Publié pour la première fois en 1846, sans nom d’auteur comme cela était en usage pour les livres pour enfants, A Book of Nonsense allait pourtant faire la postérité de son auteur. Prolongeant l’imagerie populaire du monde à l’envers, il
ouvre grand le champ de l’imagination et de l’invention linguistique. Le livre est rapidement réédité et son succès durable en fait l’une des influences majeures du
futur créateur d’Alice au pays des merveilles, Lewis Carroll.

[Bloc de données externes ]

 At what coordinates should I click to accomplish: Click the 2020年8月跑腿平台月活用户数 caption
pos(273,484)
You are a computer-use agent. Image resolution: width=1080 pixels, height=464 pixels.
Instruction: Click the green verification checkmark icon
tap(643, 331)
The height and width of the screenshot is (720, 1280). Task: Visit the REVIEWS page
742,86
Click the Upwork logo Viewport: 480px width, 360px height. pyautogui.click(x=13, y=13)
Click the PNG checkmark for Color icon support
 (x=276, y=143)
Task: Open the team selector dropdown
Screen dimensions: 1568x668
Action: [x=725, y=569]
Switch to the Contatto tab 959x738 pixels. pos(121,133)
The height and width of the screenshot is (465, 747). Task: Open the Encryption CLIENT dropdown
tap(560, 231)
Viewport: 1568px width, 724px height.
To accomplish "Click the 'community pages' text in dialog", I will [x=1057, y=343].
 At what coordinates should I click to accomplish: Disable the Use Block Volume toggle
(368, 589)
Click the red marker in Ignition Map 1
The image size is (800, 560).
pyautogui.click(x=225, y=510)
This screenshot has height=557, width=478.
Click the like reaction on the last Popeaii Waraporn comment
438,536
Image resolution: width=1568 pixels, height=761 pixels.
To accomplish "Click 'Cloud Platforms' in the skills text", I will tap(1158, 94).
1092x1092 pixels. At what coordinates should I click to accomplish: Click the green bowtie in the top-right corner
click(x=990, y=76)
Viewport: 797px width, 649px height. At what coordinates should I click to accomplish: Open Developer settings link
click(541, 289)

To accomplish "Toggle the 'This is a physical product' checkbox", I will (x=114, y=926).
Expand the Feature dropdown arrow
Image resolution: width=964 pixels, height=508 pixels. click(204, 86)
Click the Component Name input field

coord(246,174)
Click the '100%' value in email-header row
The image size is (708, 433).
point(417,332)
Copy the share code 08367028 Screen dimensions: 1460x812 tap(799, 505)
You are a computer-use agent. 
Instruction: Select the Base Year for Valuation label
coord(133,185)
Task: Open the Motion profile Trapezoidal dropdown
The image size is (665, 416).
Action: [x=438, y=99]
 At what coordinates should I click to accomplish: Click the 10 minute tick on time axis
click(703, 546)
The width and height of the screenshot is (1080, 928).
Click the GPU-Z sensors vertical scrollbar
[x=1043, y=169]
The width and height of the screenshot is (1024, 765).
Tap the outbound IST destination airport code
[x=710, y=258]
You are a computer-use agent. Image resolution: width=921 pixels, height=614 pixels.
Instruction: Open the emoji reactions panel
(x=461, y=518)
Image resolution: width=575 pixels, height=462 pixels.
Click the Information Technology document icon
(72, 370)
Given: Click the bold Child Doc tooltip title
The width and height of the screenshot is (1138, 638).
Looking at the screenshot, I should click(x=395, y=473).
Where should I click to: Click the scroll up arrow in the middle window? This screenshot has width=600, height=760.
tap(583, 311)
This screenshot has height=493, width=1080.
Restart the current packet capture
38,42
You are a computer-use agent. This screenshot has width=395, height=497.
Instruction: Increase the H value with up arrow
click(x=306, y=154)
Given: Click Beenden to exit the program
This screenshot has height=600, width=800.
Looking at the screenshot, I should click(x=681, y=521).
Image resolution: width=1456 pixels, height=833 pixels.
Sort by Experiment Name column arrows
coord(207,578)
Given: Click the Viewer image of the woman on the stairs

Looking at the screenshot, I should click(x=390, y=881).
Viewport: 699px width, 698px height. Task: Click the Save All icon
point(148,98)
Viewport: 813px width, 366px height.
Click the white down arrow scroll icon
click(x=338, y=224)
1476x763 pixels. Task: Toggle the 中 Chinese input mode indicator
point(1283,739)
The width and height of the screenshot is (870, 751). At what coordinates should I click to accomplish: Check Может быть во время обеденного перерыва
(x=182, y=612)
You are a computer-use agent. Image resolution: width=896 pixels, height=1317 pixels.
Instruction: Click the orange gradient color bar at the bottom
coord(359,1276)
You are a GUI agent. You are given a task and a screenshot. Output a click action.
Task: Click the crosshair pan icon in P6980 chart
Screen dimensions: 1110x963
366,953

Complexé par son physique rondouillard, accablé par l’épilepsie (qu’il surnommait le
Démon), Lear était un original marginal, un écorché qui trouva dans ses travaux du
nonsense le réconfort de l’humour et de l’imagination face aux difficultés de sa vie. Sa reconnaissance littéraire sera telle qu’elle a injustement éclipsé la profonde originalité de sa pratique mêlée de l’écriture et du dessin.
En accordant une large place aux dessins et en optant pour un lettrage manuel, Un livre a-sensé, l’édition réalisée par Rackham en 2009 saluait un immense dessinateur et invite à voir en Edward Lear, à l’instar d’un Töpffer, un des grands précurseurs de la littérature graphique.
Neuf ans plus tard, 130 ans après la disparition de l’auteur, il sera grand temps de continuer à redécouvrir son oeuvre. Ce second volume sera comme le précédent traduit par un amateur éclairé, le professeur A et lettré par l’illustre Amandine Boucher aux doigts de fée.